**** TEXT TO READ

A Q&A with Life of Pi author, Yann Martel.
Author Yann Martel shares his ideas on the main themes he set out to address in the work, the questions that interested him most while writing the novel, what students might gain from reading the text, and why he believes that life is an ‘act of interpretation’ that resists being reduced to ‘facts’.
‘Truth is not just a matter of facts. Stories aren’t just whimsical make-believe. Faith is not a passive state, but requires an active use of one’s imagination. It is in the careful blending of reality and imagination that we plumb the full depths of life.’
English Experience: What prompted or inspired you to write the novel?
Yann Martel: Many things. A trip to India. An interest in looking at religion. Encounters with animals. The urge to understand. The desire to tell a story.
EE: What were the main themes you set out to address in the work?
YM: I was interested in exploring the idea that life is an interpretation, that facts are the ground upon which we build our lives, not the building itself. We cannot ignore facts, but neither should we be reduced by them or to them.
In examining religion in Life of Pi, I was looking at a belief system that excels at taking a few facts (the life of a long-ago rabble-rousing Jew, for example) and constructing an entire world-view from them.
Much of religion is unverifiable. To take the example of Christianity, there is little doubt that a man named Jesus really did live about two thousand years ago in Palestine, but what is very much open to question is what to make of Jesus. The truth of the divine aspect of his life can’t be corroborated in any reasonable way. It can only be corroborated in an imaginative way through faith. (The same goes for every other religion or, indeed, for any belief system that requires faith.) Faith is an interpretation. It is a way of seeing.
EE: Why did you choose this subject matter for your novel?
YM: I happened to be in India, backpacking. I meant to work on a novel set in Portugal, but, as I explain in the ‘Author’s Note’ of Life of Pi, the novel didn’t come alive and I put it aside. I had no particular reason to be in India anymore. So, what did I do? I opened my eyes. And what did I see? I saw religion.
There are a lot of religions in India. Hinduism, of course, but also Islam, Christianity, Buddhism, Sikhism, Jainism, Animism, and so on. They are on show everywhere, not only as buildings — temples, shrines, churches — but also in great festivals and pilgrimages that involve thousands upon thousands of people. And, for the first time in my life, I reacted to these manifestations of religion in a way that did not confirm my prejudices.
I should explain that I grew up in an entirely secular family from the most secular province of Canada. Until that visit to India, I held religion in disdain. I knew just enough about religion to dislike it. Religion seemed to me to be an excuse for hating women, gay people, Jewish people and anyone else who was different, based on nonsense myths from long ago. It seemed to me to be an insult to common sense.
In India, I didn’t have my usual gut reaction to religion because I was seeing it in a foreign context. I watched people praying and I wandered through great temple complexes, without seeking to condemn. I suddenly realised that there was another aspect to the religious experience that I had never seen or understood and, out of this moment of openness and curiosity, I wrote Life of Pi.

********

(PROBLEM DESCRIPTION):
Please answer these questions from the Yann Martel interview:
(a) In which country was Martel backpacking when he turned to the subject of his novel?
(b) Where was the novel he set aside meant to take place?
(c) What kind of family did Martel grow up in?
These records come from a different source than the interview.

**** SUPPLIED INFORMATION

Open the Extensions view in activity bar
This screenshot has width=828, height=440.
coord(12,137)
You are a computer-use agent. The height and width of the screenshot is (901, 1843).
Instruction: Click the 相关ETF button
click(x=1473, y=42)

********

(EXERCISE RESPONSE):
(a) India
(b) Portugal
(c) An entirely secular family from the most secular province of Canada